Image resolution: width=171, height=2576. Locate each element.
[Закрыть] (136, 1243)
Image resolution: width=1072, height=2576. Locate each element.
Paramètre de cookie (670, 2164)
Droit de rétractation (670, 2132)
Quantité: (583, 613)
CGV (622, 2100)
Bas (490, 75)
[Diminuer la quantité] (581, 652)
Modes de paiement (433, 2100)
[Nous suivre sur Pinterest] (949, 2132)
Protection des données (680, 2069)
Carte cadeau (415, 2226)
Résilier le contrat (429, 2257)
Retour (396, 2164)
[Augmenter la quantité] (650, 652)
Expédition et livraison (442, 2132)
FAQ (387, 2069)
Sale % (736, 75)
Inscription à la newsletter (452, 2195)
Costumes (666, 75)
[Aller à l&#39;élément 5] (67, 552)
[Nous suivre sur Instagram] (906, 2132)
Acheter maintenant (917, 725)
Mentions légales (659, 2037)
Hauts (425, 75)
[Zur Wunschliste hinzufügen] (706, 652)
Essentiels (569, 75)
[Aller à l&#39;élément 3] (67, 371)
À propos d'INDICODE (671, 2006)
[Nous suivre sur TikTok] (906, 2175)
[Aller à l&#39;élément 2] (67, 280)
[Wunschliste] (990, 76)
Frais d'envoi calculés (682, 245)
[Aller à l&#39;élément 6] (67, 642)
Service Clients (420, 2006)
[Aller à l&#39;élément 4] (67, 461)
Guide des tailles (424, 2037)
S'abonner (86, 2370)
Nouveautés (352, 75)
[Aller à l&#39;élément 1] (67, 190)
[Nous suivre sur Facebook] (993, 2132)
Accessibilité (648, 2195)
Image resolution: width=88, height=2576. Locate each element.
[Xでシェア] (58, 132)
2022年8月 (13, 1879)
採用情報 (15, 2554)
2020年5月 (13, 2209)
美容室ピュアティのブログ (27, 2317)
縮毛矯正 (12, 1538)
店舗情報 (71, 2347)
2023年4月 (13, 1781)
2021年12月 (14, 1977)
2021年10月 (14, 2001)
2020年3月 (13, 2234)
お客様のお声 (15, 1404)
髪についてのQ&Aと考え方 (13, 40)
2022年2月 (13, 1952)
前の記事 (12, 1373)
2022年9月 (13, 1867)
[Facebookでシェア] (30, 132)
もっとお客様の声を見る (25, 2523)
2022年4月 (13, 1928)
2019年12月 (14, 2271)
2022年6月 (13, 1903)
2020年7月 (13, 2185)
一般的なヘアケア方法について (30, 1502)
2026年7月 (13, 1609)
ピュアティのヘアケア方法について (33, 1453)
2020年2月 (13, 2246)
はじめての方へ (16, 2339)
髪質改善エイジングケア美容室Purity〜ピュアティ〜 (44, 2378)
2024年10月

Required work
Exactly reproduce the lines from the one containing "採用情報 (15, 2554)" through the end of the records, and only those lines.

Response area
採用情報 (15, 2554)
2020年5月 (13, 2209)
美容室ピュアティのブログ (27, 2317)
縮毛矯正 (12, 1538)
店舗情報 (71, 2347)
2023年4月 (13, 1781)
2021年12月 (14, 1977)
2021年10月 (14, 2001)
2020年3月 (13, 2234)
お客様のお声 (15, 1404)
髪についてのQ&Aと考え方 (13, 40)
2022年2月 (13, 1952)
前の記事 (12, 1373)
2022年9月 (13, 1867)
[Facebookでシェア] (30, 132)
もっとお客様の声を見る (25, 2523)
2022年4月 (13, 1928)
2019年12月 (14, 2271)
2022年6月 (13, 1903)
2020年7月 (13, 2185)
一般的なヘアケア方法について (30, 1502)
2026年7月 (13, 1609)
ピュアティのヘアケア方法について (33, 1453)
2020年2月 (13, 2246)
はじめての方へ (16, 2339)
髪質改善エイジングケア美容室Purity〜ピュアティ〜 (44, 2378)
2024年10月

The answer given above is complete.